Except Christians. In past years, we've had problems with Christian extremists going nuts and wishing people a "Merry Christmas" despite being strictly warned not to, so we decided to exclude them entirely from this year's event. I had a cunning and quite hilarious plan to issue bogus invitations with phony dates and locations to any suspected Christian employees, but CEO Tony "Sherm" Sherman nixed it. Too risky, he said. Some clever Jesus freak might get wise to the scheme and crash the party. They might start singing "Christmas Carols" or mention Christ - a clear violation of the Separation of Church and State. So we all agreed it would be best to simply fire the Christians rather than risk them ruining anybody's Christmas.
I put human resources diva Christina Draper in charge of refreshments, provided she change her first name to something less offensive. Teena suggested we go potluck, but that never works because everyone always brings corn chips and twinkies. A few bad apples might even bring religiously-themed food, such as christmas tree cookies or egg nog, and then all hell would break loose. So after weighing the risks and costs, I decided to scrap the food this year. If anyone is hungry, there's a Denny's right across the street.
Entertainment posed another problem. We hired a lounge singer one year, but he freaked out in the middle of Bob Seger's "Hollywood Nights" and spontaneously segued into "O Holy Night". Several non-Christian employees were seriously offended before we were able to tackle the bastard to the ground and toss him out of the building. So no entertainment, either. Thanks, biblethumpers, for sucking even more joy out of the hoilidays!
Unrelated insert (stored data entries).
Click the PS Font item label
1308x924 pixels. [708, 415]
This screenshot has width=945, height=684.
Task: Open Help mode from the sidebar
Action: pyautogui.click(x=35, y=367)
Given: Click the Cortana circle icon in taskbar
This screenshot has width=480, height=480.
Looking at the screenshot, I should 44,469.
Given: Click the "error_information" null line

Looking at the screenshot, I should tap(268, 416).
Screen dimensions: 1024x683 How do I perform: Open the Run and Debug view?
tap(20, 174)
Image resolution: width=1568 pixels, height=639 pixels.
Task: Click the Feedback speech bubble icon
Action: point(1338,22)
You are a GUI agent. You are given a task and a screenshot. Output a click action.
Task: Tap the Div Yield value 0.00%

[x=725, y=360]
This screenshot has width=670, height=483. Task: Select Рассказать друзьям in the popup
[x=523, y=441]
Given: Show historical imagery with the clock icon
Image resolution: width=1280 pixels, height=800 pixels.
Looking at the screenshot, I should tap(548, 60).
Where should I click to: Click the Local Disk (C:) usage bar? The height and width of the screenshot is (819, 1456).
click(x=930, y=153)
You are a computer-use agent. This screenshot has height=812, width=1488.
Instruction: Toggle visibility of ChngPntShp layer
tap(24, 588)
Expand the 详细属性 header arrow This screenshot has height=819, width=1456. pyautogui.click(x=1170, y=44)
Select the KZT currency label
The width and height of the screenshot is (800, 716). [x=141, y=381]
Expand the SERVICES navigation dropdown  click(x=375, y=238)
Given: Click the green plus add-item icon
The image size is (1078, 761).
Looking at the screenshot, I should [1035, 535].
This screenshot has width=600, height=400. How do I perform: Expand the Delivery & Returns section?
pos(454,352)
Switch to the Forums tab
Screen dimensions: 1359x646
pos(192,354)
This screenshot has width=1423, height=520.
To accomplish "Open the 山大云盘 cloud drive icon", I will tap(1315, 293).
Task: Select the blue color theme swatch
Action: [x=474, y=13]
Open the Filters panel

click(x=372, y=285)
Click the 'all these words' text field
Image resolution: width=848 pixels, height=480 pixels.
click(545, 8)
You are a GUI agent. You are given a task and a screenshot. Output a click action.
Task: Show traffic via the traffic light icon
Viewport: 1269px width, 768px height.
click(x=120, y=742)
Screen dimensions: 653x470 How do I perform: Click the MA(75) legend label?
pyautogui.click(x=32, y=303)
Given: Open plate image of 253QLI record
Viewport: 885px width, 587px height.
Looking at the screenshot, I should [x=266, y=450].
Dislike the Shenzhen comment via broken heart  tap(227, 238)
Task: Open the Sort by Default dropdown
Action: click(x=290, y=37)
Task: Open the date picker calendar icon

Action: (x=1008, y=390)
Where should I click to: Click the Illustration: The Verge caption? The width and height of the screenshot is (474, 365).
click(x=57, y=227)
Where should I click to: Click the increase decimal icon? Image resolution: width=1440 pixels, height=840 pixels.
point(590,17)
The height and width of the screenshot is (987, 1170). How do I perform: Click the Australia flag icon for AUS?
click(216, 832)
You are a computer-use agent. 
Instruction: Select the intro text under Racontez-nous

Gone also is the traditional, yet highly offensive, arrival of Santa Claus and gift exchange portion of the evening. I can't begin to list all the religious connotations regarding jolly ol' "Saint Nick". So instead of Santa arriving on his "sleigh" and passing out presents to all the employees' children, I thought it would be neat to have a homeless person stagger in, lay a guilt trip on everybody, and then pass out. The boss put a kibosh on that one as well, unfortunately. What if the bum turned out to be a Christian? In his drunkeness, he might start proselytzing to the kiddies. They might get weird ideas into their heads. They might start voting Republican and beating up gays. So with heavy heart, we agreed to ban children from the party altogether for their own safety.
Lastly, and most importantly, was what to name the event. "Christmas Party" was out of the question for obvious reasons. "Holiday Party" implied that there was a holiday to celebrate, which pointed a gnarled finger right back at Christmas. So after much deliberation, we all agreed on "Mandatory Staff Meeting". It's simple, politically correct, and has the ACLU's seal of approval.
Seattle Hemp Product's first annual Mandatory Staff Metting will be held tomorrow, Thursday the 16th of December at 11:17 am. In the spirit of the season, all employees will be required to gather in the break room and jab forks into their thighs in pennance for 2000 years of white male hegemony.
Now before you start sending me hate mail, let me assure you that they're all specially made biodegradable forks crafted from fine hemp.
Complimentary, of course. What do you think I am, some sort of Scrooge?